Scanning Electron Microscopic Observations on the Luminal Surface of the Rabbit Common Carotid Artery Sublected to lschemia by Arterial Occlusion

JUNICHIRO KAWAMURA M.D.1; S. DAVID GERTZ M.S.1; TOSHIAKI SUNAGA M.D.1; MARSHALL L. RENNELS PH.D.1; ERLAND NELSON M.D., PH.D.1

1 Departments of Neurology and Anatomy, University of Maryland School of Medicine, Baltimore, Maryland 21201

The scanning electron microscope (SEM) has been employed to study the effects of ischemia on the luminal surface of the common carotid artery. Fifteen adult rabbits were lightly anesthetized and the common carotid arteries surgically exposed. The right carotid artery was occluded with a single Heifetz clip for five minutes (five animals), 15 minutes (five animals), and 30 minutes (five animals). Following removal of the clip, the animals were immediately perfused with glutaraldehyde and the arteries excised and prepared for critical point drying. Four additional rabbits were perfused following the same method with no surgical procedures performed in the neck. Normal aortas were also examined. The nature and frequency of endothelial cell alterations were determined by analysis of ten randomly selected SEM fields.

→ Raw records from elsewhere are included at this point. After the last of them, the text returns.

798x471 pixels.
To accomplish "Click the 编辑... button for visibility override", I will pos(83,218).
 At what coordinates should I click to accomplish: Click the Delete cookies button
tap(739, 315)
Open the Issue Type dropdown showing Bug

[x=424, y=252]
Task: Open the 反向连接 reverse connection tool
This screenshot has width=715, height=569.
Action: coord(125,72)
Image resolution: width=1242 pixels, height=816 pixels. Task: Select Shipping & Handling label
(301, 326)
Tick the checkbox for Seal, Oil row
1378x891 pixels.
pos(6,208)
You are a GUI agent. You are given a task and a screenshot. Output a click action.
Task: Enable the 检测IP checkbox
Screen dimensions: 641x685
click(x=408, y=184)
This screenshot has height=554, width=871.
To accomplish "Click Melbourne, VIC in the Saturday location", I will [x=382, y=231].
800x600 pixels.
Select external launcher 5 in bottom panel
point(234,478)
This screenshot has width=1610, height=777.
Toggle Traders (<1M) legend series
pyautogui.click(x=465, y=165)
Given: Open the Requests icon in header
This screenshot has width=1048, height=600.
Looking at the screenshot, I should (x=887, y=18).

Examination of the endothelial surface of arterial segments distal to the occluding clip revealed the presence of numerous "crater-like" defects as well as outpouchings or "balloons." The numbers of craters and balloons were significantly increased in the ischemic (distal) arterial segment as compared to either proximal or sham-operated control segments (P < 0.001). These endothelial cell alterations were never observed in random micrographs of arterial segments taken from unoperated control animals, but were seen at the ostia of some intercostal arteries of the aorta. It is suggested that these craters and balloons could cause interference with blood flow and the for mation of platelet thrombi by their protrusion into the lumen, as well as alteration of the permeability of the arterial intima.


Key Words: endothelium • ultrastructure • vascular disease